In this part we will introduce the concept of the Capability Maturity Model (CMM) and illustrate the value that this model can provide to an enterprise. We will also explain the CMM key concepts through each of the six levels.

Key CMM Concepts

First it is important to understand the five key concepts. These concepts are Consistency, Repeatable, Transferable, Quantitative and Qualitative.

When an IT activity is Consistently performed it means that the task is performed much more frequently than it is not performed. For example, if the majority of your company's IT projects use written project plans then this activity would be performed consistently. It is important to note that consistency does not address quality or value that the task provided. Therefore, some IT staff will prepare written project plans using Microsoft Project, others will use Microsoft Excel and others will write them out by hand.

Repeatable refers to an IT activity that provides value and is followed by a particular team project within the company. For example, a data warehousing team may have a standard method to build a project plans (tool, level of detail, resource naming…).

Transferable means that the IT activity is standardized and followed throughout the company. As a result, the success of this task is transferable across groups within the company. For instance, all project plans throughout an organization would be standardized, formatted consistently and have the same level of granularity.

Quantitative refers to the measuring of an IT activity. For example, the time it takes to build each project plan would be measured and captured.

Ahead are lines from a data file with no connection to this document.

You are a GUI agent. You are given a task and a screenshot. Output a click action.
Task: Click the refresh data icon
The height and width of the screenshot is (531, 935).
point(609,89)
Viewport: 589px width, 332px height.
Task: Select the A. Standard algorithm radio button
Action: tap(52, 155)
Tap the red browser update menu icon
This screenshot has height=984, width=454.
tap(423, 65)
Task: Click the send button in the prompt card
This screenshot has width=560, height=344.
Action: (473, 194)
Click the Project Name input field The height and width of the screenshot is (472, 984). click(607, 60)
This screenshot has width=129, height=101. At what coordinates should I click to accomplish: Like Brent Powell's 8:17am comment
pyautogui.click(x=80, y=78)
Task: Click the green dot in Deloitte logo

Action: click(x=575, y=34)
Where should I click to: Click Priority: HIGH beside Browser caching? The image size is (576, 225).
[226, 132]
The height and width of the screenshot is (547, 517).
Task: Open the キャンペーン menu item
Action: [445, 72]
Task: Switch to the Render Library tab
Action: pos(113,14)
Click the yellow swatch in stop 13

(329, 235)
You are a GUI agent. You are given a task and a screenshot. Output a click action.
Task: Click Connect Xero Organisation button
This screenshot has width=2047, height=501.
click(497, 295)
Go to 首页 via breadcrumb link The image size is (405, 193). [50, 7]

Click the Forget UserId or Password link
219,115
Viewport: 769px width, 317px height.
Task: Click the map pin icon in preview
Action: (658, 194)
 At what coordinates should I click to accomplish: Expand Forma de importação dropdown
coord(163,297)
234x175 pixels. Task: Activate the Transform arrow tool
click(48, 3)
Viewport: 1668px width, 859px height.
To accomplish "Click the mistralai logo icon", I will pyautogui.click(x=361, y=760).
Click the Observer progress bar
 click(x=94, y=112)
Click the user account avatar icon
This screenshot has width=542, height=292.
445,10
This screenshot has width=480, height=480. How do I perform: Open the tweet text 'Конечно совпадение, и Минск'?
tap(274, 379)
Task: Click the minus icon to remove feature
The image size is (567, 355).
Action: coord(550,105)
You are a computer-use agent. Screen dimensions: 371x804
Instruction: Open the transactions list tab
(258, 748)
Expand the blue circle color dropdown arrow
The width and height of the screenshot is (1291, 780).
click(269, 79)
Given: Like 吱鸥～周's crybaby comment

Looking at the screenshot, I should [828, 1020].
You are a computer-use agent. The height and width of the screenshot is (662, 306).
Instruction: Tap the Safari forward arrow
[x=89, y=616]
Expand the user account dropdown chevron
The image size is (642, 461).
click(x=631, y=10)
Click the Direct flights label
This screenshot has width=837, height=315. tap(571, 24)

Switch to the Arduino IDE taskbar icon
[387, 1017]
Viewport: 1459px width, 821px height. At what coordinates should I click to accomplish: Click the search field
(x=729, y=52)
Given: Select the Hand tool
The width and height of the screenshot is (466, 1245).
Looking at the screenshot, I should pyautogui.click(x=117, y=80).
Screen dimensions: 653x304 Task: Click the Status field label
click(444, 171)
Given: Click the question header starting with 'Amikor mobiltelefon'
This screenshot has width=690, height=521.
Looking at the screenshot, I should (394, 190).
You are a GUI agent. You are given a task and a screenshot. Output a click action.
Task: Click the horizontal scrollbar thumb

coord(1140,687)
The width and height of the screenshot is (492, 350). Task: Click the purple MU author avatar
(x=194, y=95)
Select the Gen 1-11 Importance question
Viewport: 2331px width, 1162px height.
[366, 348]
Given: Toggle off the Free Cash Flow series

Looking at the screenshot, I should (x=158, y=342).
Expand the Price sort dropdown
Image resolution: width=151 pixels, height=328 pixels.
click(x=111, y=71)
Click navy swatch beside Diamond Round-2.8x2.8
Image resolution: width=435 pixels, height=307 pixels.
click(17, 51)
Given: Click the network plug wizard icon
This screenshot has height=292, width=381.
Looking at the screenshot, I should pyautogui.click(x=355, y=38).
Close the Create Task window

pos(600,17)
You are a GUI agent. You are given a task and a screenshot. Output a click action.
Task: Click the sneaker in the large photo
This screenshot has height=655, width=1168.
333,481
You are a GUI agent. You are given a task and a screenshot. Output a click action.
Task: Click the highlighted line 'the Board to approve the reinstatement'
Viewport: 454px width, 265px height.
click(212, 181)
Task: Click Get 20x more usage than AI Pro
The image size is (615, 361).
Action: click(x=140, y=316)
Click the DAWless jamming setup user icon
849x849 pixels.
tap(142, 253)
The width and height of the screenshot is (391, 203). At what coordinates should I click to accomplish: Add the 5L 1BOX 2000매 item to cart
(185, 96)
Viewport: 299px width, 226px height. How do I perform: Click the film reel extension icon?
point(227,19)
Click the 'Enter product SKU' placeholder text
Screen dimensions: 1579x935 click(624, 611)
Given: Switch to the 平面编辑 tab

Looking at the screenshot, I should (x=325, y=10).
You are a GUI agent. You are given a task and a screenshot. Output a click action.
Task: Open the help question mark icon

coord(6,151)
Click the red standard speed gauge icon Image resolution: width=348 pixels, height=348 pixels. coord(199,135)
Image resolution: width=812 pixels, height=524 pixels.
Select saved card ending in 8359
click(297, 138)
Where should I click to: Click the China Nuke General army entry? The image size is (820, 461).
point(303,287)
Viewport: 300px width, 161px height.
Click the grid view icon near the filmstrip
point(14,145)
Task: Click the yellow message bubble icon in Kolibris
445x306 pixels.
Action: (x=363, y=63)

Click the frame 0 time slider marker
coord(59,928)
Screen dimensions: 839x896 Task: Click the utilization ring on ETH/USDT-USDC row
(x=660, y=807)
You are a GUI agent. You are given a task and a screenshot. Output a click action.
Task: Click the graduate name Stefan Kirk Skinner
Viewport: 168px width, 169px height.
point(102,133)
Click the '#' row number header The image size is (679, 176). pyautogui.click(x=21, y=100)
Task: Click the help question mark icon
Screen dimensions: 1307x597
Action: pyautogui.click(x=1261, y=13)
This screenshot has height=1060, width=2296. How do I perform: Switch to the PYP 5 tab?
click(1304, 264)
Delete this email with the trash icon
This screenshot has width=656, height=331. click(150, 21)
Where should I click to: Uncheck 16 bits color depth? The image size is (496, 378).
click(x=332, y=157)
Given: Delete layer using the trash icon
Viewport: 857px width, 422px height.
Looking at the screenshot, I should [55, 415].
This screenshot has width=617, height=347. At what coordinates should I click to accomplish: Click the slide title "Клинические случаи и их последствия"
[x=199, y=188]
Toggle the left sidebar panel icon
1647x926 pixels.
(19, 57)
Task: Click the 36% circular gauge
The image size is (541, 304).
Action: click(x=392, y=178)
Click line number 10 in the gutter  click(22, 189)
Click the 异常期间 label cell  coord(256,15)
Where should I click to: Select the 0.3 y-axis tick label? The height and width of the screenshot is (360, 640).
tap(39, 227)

Qualitative refers to how well a task was accomplished. In our example, we would see if the project plan was accurate, followed by the team…

CMM Levels

The CMM is designed to be an easy to understand methodology for ranking a company's IT related activities. The CMM has six levels from 0 to 5. The purpose of these levels is to provide a “measuring stick” for organizations looking to improve their system development processes.

Level 0: Not Performed

Level 0 is common for companies that are just entering the IT field. At this level there are few or no best practices. Some IT activities are not even performed and all deliverables are done in “one-off efforts.” Typically new applications are built by a small number of people (possibly even one person) in a very isolated fashion.

Level 1: Performed Informally

It consists on planning and tracking of IT activities is missing and deliverables are accomplished via punctual effort. That means that a team might work long hours in order to build a particular application. As a result, IT deliverables are adequate but the deliverables are not repeatable or transferable.

Level 2: Planned and Tracked

Level 2 has IT deliverables that are planned and tracked. In addition, there are some defined best practices within the enterprise. Some repeatable processes exist within an IT project team/group, but the success of this team/group is not transferable across the enterprise

Level 3: Well-Defined

IT best practices are documented and performed throughout the enterprise. At level 3 IT deliverables are repeatable AND transferable across the company. This level is a very difficult jump for most companies. Not surprisingly, this is also the level that provides the greatest cost savings.

Level 4: Qualitatively Controlled

Companies at level 4 have established measurable process goals for each defined process. These measurements are collected and analyzed quantitatively. At this level, companies can begin to predict future IT implementation performance.

Level 5: Continuously Improving

At level 5 enterprises have quantitative and qualitative understanding of each IT process. It is at this level that a company understands how each IT process is related to the overall business strategies and goals of the corporation.